Un film de Neill Blomkamp, avec Sharlto Copley, David James, Jason Cope.

Wikus est un cadre de la MNU, une entreprise privée fabricant des armes, chargée par le gouvernement sud-africain d'expulser le gros million d'extra-terrestres parqués dans un bidon-ville de Johannesburg, suite à leur arrivée sur Terre il y a 20 ans. Les aliens sont traités comme des moins que rien par les troupes de Wikus, jusqu'au moment où, suite à une contamination par un produit extra-terrestre, Wikus mute petit à petit en alien. Devenu l'homme le plus recherché du pays, fuyant la communauté nigérianne qui veut s'approprier ses nouveaux pouvoirs, il n'a d'autre choix que de se réfugier au milieu des créatures venues d'ailleurs.

Attention, « District 9 » est une grosse claque dans la face. Rarement un film de science-fiction moderne avait à ce point mêlé le genre fantastique et le sous-texte politique avec ce degré de pertinence. L'action se situe en pleine Johannesburg, le territoire de l'ancien apartheid, les guerriers nigérians sont armés de machettes, leur chef veut manger le bras de Wikus pour s'approprier ses pouvoirs. Les références à certaines horreurs de l'histoire africaine sont donc légions, et placent le film dans la lignée de certains métrages récents à grande portée politique, comme « Starship Troopers » par exemple.
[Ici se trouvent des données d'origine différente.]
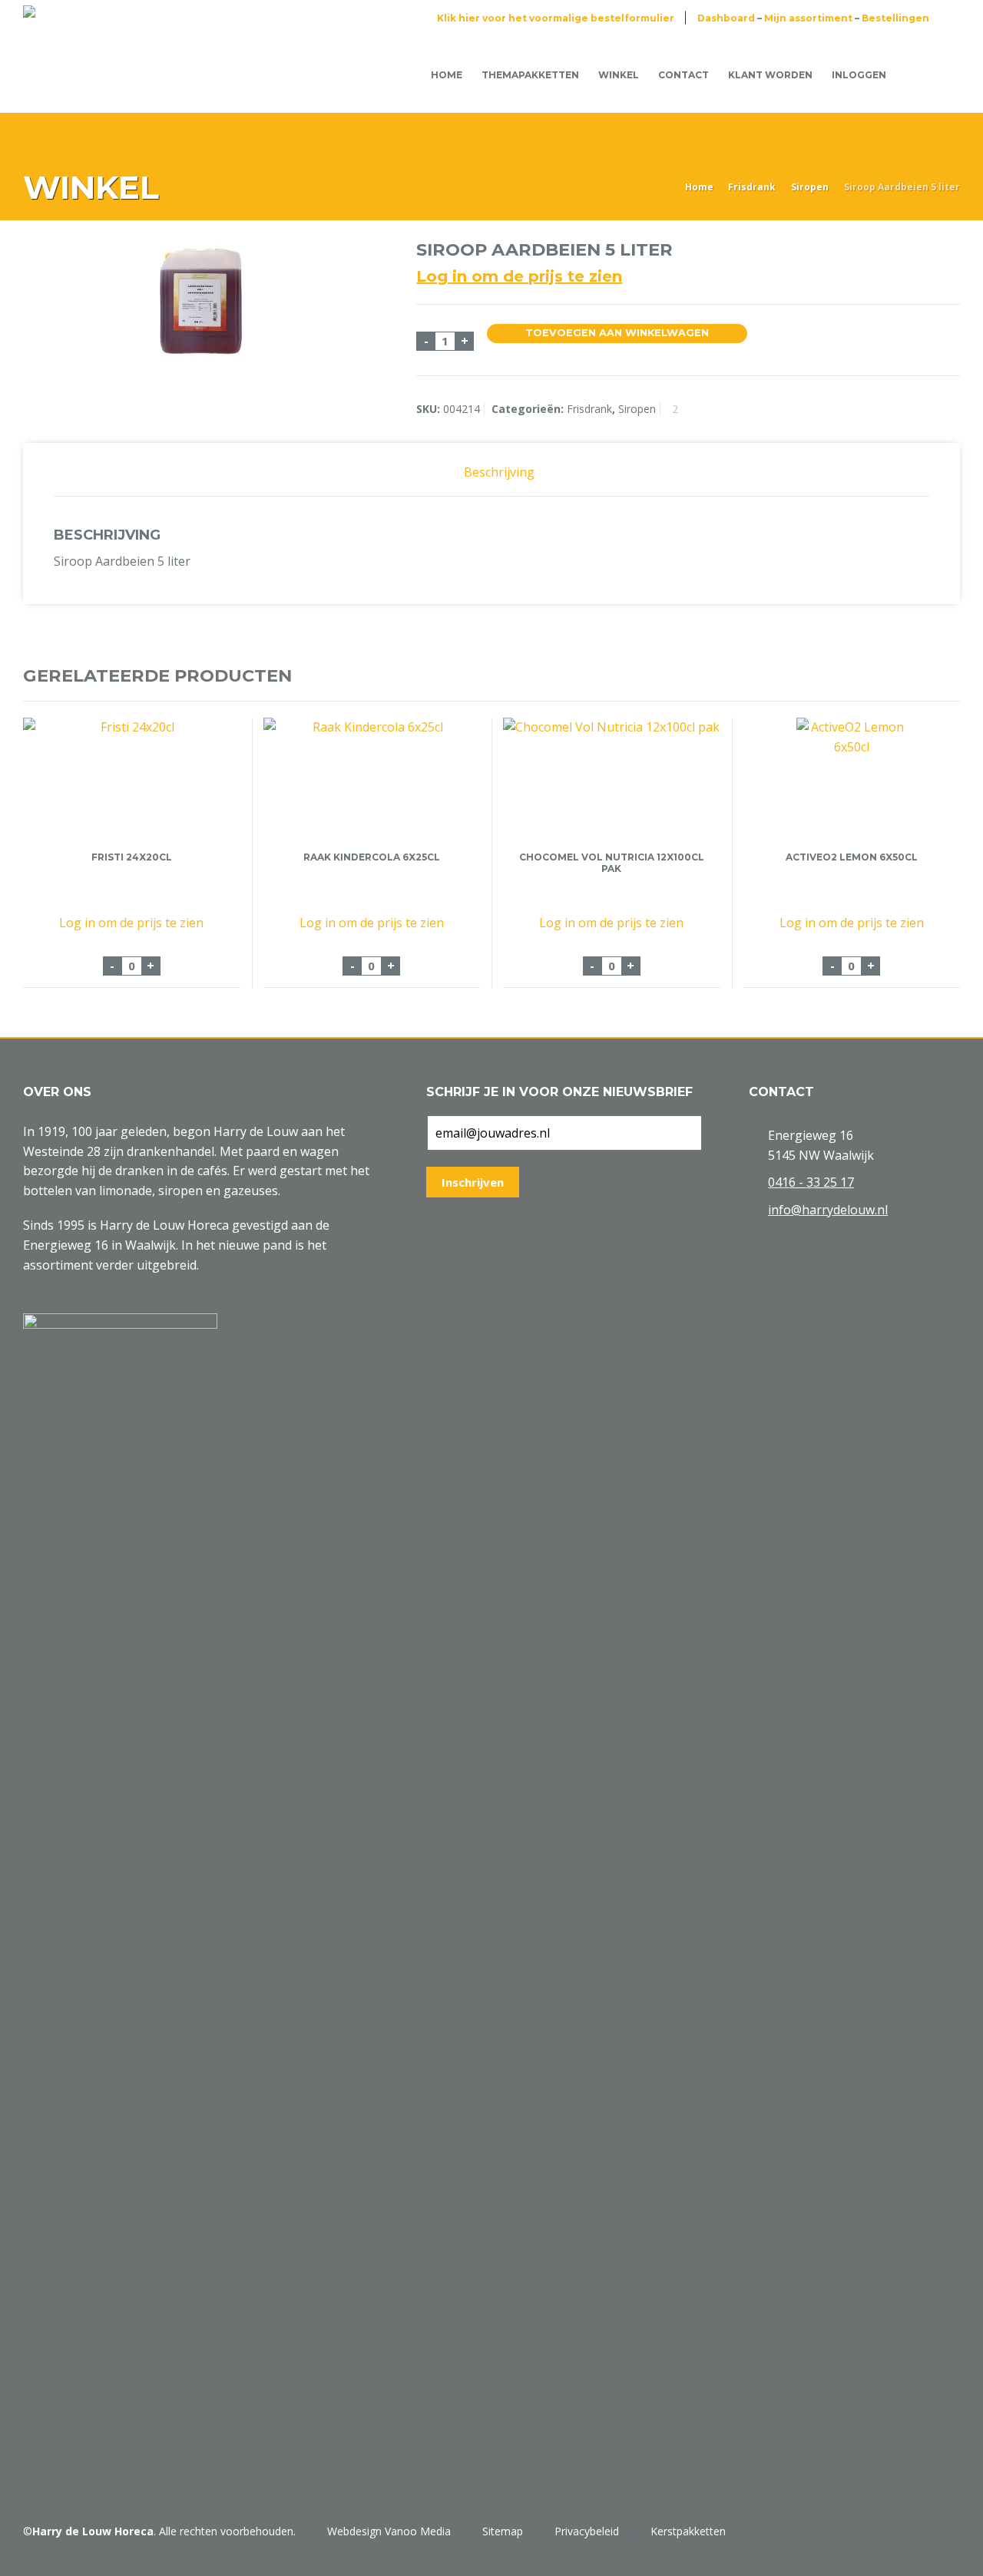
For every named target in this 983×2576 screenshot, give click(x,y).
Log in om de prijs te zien (519, 276)
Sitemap (502, 2531)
Commençant comme un long reportage réalisé à l'aide de plans filmés caméra à l'épaule, où les personnages sont interviewés en pleine campagne d'expulsion de masse, le film vire progressivement vers une narration plus classique mais toujours nerveuse. Aux frontières du film de guerre, du reportage, et de la thématique cronenberguienne, « District 9 » est avant tout un film d'action diablement efficace. La violence sanguinolente marque le spectateur par sa sècheresse (les exécutions froides, l'extermination des bébés, la découverte du laboratoire et des tortures), mais devient également plus cartoon dans la dernière partie et sa déferlante de tirs à l'esprit "rayon laser". Le dynamisme, la nervosité des scènes d'action que n'auraient pas renié les films de la trilogie « Jason Bourne » offrent de sacrés moments de plongée guerrière, rappelant furieusement les plans filmés par des caméramen durant les conflits (des cadres tremblants, des zooms, filmés à couvert), mais aussi quelques caméras fixées sur des fusils ou collant aux basques des militaires.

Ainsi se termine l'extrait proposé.